Man sollte zwar nicht gleich beim Eintreten das Thema auf den Tisch knallen, aber die Frage nach dem Gehalt ist eine wichtige und legitime. Es ist nicht unhöflich, danach beim Vorstellungsgespräch zu fragen. Meist nimmt der Arbeitgeber einem die Last ab und fragt, „Was stellen Sie sich an Gehalt vor?“, um einerseits persönliche Einschätzung und Wertschätzung Deiner Person und Deiner Fähigkeiten zu erfahren, andererseits, um einzukalkulieren, ob das Unternehmen sich Dich leisten kann und will. Dabei hilft ein Blick in Gehaltslisten im Internet wie gehaltsvergleich.de, um abschätzen zu können, wie viel man in Deiner Branche in Deinem Alter und mit Deinem Geschlecht in Deinem Bundesland so verdient. Aber Vorsicht, die Statistiken können durchaus auch irreführend sein und ein zu hoes oder zu niedrieges Gehalt ausweisen. Wenn Du Dich über mindHire auf den Job beworben hast und Deine im Profil hinterlegten Gehaltsvorstellungen nicht zu einem schlechten Matching geführt haben, hast Du zumindest ein Indiz dafür, dass Du und der Arbeitgeber nicht so weit auseinander liegen.
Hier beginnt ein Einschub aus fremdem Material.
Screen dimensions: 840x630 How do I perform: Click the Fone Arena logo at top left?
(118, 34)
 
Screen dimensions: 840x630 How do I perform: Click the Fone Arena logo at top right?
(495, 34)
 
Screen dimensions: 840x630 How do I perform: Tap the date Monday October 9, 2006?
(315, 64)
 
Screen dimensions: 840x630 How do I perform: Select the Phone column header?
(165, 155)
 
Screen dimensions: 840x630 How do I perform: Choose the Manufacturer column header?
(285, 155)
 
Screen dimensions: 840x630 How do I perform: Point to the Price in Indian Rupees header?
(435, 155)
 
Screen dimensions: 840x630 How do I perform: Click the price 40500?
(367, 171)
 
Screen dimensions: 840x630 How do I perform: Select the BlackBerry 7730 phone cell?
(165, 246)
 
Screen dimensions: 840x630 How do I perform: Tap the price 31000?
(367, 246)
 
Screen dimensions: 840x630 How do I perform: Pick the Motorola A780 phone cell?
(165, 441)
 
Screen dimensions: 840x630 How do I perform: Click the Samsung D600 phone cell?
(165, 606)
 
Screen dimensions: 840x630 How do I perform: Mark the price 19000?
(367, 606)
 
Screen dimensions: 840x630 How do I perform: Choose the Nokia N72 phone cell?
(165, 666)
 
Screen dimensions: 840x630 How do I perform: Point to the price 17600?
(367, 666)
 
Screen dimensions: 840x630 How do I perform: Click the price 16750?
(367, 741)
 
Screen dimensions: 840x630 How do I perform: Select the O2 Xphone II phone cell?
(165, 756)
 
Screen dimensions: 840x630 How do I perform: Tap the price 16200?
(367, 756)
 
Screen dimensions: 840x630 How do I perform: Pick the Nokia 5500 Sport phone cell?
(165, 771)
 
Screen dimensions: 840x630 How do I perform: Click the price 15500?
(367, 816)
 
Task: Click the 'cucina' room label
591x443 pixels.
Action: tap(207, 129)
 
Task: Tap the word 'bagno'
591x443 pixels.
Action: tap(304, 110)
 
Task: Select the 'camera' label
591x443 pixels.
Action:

Frage auch Freunde und Bekannte, die in der gleichen Branche unterwegs sind, ob sie Dir einen Tipp zum ungefähren Gehalt geben können. Ein zu niedrieger Lohn bei der Einstellung führt später immer zu schwierigen Verhandlungen, da Du jede Erhöhung auch mit Leistung begründen musst. Aber auch ein zu hohes Gehalt ist nicht immer gut. Die Erwartungshaltungen, die an das Gehalt geknüpft werden, sind dann deutlich höher. Und diese gilt es dann in der Probezeit auch zu erfüllen. Bei Nichterfüllung wird es dann schwierig, die Probezeit zu bestehen. Verkaufe Dich auf keinem Fall unter Deinem Wert, aber vermeide auch, zu hoch zu pokern, das schadet meist nur Dir selbst.